**What to produce**
Your task is to output all the records below, word for word.

··········

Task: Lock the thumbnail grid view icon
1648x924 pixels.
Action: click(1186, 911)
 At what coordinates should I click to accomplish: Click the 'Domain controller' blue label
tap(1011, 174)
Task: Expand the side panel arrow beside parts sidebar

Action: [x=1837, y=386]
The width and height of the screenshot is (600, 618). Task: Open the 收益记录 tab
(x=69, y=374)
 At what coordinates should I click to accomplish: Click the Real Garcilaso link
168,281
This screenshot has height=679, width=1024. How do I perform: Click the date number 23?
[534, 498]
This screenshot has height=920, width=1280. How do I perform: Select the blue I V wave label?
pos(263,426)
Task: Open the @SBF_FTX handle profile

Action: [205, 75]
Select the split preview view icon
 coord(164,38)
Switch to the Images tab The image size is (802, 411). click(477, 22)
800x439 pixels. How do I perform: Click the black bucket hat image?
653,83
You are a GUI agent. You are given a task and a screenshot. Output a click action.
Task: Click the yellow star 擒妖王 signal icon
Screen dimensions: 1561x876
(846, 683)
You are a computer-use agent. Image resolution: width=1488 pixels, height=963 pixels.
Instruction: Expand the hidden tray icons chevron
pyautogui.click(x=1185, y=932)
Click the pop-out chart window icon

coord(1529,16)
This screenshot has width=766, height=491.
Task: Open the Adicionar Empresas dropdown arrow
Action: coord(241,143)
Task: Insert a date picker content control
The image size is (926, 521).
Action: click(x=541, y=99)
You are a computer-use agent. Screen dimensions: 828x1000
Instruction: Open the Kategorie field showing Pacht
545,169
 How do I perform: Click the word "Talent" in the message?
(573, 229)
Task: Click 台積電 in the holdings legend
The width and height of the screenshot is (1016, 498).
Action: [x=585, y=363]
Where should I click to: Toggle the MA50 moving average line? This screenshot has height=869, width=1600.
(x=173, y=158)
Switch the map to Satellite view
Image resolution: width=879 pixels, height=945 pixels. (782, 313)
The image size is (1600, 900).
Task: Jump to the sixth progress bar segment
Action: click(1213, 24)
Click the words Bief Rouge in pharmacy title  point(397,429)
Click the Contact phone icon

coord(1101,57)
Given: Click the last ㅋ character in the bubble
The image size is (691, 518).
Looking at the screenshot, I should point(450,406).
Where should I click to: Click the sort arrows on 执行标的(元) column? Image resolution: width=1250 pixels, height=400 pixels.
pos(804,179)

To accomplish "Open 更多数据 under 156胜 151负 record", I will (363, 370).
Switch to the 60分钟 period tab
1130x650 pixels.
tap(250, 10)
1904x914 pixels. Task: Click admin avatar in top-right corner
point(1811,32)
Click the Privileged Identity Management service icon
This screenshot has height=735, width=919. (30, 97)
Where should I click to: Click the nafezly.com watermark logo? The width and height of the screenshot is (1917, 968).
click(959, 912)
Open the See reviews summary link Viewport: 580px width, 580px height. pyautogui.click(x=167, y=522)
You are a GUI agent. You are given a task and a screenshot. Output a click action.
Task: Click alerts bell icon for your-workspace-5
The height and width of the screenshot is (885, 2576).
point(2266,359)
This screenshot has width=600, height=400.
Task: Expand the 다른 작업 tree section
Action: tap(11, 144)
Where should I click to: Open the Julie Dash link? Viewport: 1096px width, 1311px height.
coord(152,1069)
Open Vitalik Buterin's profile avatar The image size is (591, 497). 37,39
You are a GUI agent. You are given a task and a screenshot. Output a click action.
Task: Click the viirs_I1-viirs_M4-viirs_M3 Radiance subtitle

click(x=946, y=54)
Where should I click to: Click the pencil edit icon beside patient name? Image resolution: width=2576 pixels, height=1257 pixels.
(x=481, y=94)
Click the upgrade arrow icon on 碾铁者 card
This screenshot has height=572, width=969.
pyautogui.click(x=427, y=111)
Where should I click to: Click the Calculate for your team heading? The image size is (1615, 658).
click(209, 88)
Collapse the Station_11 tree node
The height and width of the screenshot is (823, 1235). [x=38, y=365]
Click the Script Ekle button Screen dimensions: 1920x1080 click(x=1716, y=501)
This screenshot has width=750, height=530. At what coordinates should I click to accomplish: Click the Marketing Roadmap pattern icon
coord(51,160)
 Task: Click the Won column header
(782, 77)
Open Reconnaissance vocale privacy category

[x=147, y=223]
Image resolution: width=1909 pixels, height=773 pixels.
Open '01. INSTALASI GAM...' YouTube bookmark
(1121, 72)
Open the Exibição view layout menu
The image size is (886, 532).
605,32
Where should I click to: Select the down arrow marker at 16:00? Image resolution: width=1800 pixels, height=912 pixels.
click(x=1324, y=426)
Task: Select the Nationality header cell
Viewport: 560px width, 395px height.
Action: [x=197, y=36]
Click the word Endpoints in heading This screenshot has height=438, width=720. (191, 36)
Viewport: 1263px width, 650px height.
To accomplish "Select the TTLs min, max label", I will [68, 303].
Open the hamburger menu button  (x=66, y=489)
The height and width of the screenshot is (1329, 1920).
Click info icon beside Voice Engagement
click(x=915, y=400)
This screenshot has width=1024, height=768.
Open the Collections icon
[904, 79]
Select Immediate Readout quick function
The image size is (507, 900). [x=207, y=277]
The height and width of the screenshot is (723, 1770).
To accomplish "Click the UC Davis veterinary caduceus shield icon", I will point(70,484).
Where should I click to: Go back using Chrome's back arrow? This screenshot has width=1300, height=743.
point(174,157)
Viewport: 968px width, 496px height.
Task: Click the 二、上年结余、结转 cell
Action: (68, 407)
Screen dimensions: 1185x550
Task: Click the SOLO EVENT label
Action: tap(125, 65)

··········

**Answer area**
Task: Lock the thumbnail grid view icon
1648x924 pixels.
Action: click(1186, 911)
 At what coordinates should I click to accomplish: Click the 'Domain controller' blue label
tap(1011, 174)
Task: Expand the side panel arrow beside parts sidebar

Action: [x=1837, y=386]
The width and height of the screenshot is (600, 618). Task: Open the 收益记录 tab
(x=69, y=374)
 At what coordinates should I click to accomplish: Click the Real Garcilaso link
168,281
This screenshot has height=679, width=1024. How do I perform: Click the date number 23?
[534, 498]
This screenshot has height=920, width=1280. How do I perform: Select the blue I V wave label?
pos(263,426)
Task: Open the @SBF_FTX handle profile

Action: [205, 75]
Select the split preview view icon
 coord(164,38)
Switch to the Images tab The image size is (802, 411). click(477, 22)
800x439 pixels. How do I perform: Click the black bucket hat image?
653,83
You are a GUI agent. You are given a task and a screenshot. Output a click action.
Task: Click the yellow star 擒妖王 signal icon
Screen dimensions: 1561x876
(846, 683)
You are a computer-use agent. Image resolution: width=1488 pixels, height=963 pixels.
Instruction: Expand the hidden tray icons chevron
pyautogui.click(x=1185, y=932)
Click the pop-out chart window icon

coord(1529,16)
This screenshot has width=766, height=491.
Task: Open the Adicionar Empresas dropdown arrow
Action: coord(241,143)
Task: Insert a date picker content control
The image size is (926, 521).
Action: click(x=541, y=99)
You are a computer-use agent. Screen dimensions: 828x1000
Instruction: Open the Kategorie field showing Pacht
545,169
 How do I perform: Click the word "Talent" in the message?
(573, 229)
Task: Click 台積電 in the holdings legend
The width and height of the screenshot is (1016, 498).
Action: [x=585, y=363]
Where should I click to: Toggle the MA50 moving average line? This screenshot has height=869, width=1600.
(x=173, y=158)
Switch the map to Satellite view
Image resolution: width=879 pixels, height=945 pixels. (782, 313)
The image size is (1600, 900).
Task: Jump to the sixth progress bar segment
Action: click(1213, 24)
Click the words Bief Rouge in pharmacy title  point(397,429)
Click the Contact phone icon

coord(1101,57)
Given: Click the last ㅋ character in the bubble
The image size is (691, 518).
Looking at the screenshot, I should point(450,406).
Where should I click to: Click the sort arrows on 执行标的(元) column? Image resolution: width=1250 pixels, height=400 pixels.
pos(804,179)

To accomplish "Open 更多数据 under 156胜 151负 record", I will (363, 370).
Switch to the 60分钟 period tab
1130x650 pixels.
tap(250, 10)
1904x914 pixels. Task: Click admin avatar in top-right corner
point(1811,32)
Click the Privileged Identity Management service icon
This screenshot has height=735, width=919. (30, 97)
Where should I click to: Click the nafezly.com watermark logo? The width and height of the screenshot is (1917, 968).
click(959, 912)
Open the See reviews summary link Viewport: 580px width, 580px height. pyautogui.click(x=167, y=522)
You are a GUI agent. You are given a task and a screenshot. Output a click action.
Task: Click alerts bell icon for your-workspace-5
The height and width of the screenshot is (885, 2576).
point(2266,359)
This screenshot has width=600, height=400.
Task: Expand the 다른 작업 tree section
Action: tap(11, 144)
Where should I click to: Open the Julie Dash link? Viewport: 1096px width, 1311px height.
coord(152,1069)
Open Vitalik Buterin's profile avatar The image size is (591, 497). 37,39
You are a GUI agent. You are given a task and a screenshot. Output a click action.
Task: Click the viirs_I1-viirs_M4-viirs_M3 Radiance subtitle

click(x=946, y=54)
Where should I click to: Click the pencil edit icon beside patient name? Image resolution: width=2576 pixels, height=1257 pixels.
(x=481, y=94)
Click the upgrade arrow icon on 碾铁者 card
This screenshot has height=572, width=969.
pyautogui.click(x=427, y=111)
Where should I click to: Click the Calculate for your team heading? The image size is (1615, 658).
click(209, 88)
Collapse the Station_11 tree node
The height and width of the screenshot is (823, 1235). [x=38, y=365]
Click the Script Ekle button Screen dimensions: 1920x1080 click(x=1716, y=501)
This screenshot has width=750, height=530. At what coordinates should I click to accomplish: Click the Marketing Roadmap pattern icon
coord(51,160)
 Task: Click the Won column header
(782, 77)
Open Reconnaissance vocale privacy category

[x=147, y=223]
Image resolution: width=1909 pixels, height=773 pixels.
Open '01. INSTALASI GAM...' YouTube bookmark
(1121, 72)
Open the Exibição view layout menu
The image size is (886, 532).
605,32
Where should I click to: Select the down arrow marker at 16:00? Image resolution: width=1800 pixels, height=912 pixels.
click(x=1324, y=426)
Task: Select the Nationality header cell
Viewport: 560px width, 395px height.
Action: [x=197, y=36]
Click the word Endpoints in heading This screenshot has height=438, width=720. (191, 36)
Viewport: 1263px width, 650px height.
To accomplish "Select the TTLs min, max label", I will [68, 303].
Open the hamburger menu button  (x=66, y=489)
The height and width of the screenshot is (1329, 1920).
Click info icon beside Voice Engagement
click(x=915, y=400)
This screenshot has width=1024, height=768.
Open the Collections icon
[904, 79]
Select Immediate Readout quick function
The image size is (507, 900). [x=207, y=277]
The height and width of the screenshot is (723, 1770).
To accomplish "Click the UC Davis veterinary caduceus shield icon", I will point(70,484).
Where should I click to: Go back using Chrome's back arrow? This screenshot has width=1300, height=743.
point(174,157)
Viewport: 968px width, 496px height.
Task: Click the 二、上年结余、结转 cell
Action: (68, 407)
Screen dimensions: 1185x550
Task: Click the SOLO EVENT label
Action: tap(125, 65)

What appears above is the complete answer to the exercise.